Rising aircraft orders helped Boeing (NYSE:BA) beat Wall Street first-quarter profit forecasts, and the company also raised its earnings outlook for the rest of the year, sending BA shares up about 4% Wednesday.
The company’s first-quarter earnings jumped to $923 million ($1.22 per share), up 56% from $586 million (78 cents) in the same period last year. Revenue grew 30% over the first quarter of 2011, rising to $19.4 billion, which beat analysts’ expectations for $18.4 billion.
Cash set aside to offset a potential California court loss inflated the company’s earnings. However, an appeals court dismissed a $775 million award in favor of Pendrell Corporation (NASDAQ:PCO), rendering the reserve unnecessary, Reuters said.
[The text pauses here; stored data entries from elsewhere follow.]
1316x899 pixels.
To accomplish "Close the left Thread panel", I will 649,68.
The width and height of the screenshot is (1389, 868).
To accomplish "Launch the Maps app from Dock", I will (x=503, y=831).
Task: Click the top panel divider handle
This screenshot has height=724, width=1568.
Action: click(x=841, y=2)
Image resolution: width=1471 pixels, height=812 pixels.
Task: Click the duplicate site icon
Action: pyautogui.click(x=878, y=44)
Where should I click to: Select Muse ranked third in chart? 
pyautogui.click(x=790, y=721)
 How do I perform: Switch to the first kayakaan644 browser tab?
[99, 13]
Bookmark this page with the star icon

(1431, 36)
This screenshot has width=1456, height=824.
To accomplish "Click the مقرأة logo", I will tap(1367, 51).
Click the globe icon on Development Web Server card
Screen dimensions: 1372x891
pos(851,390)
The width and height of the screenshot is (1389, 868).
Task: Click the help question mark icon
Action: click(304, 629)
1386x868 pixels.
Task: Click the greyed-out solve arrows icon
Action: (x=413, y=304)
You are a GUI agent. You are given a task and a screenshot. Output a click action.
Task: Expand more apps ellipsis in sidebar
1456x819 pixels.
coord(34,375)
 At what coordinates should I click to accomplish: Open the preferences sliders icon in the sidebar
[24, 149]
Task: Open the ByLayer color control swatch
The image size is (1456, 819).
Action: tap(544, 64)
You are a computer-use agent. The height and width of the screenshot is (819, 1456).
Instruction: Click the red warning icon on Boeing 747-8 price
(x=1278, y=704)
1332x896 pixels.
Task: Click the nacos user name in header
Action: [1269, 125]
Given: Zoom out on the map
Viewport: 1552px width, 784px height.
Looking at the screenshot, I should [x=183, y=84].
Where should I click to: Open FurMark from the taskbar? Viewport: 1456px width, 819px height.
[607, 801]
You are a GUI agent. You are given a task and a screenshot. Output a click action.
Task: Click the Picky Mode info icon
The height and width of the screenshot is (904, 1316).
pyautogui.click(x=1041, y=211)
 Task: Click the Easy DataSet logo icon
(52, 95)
Without the cash reserve, Boeing’s earnings came in at $1.11 a share, which still beat the average analyst forecast of 94 cents a share.
The airplane maker boosted its estimated 2012 EPS from $4.24 to $4.34, while maintaining its previous revenue projection of between $78 billion to $80 billion for the year.
During the quarter, Boeing delivered 137 commercial airplanes — a 32% increase from 2011 — and took 412 new orders for commercial jets.
Production of the new 787 Dreamliner increased to 3.5 planes per month in the first quarter, showing some promise of eventually hitting the 10 planes per month the company had set.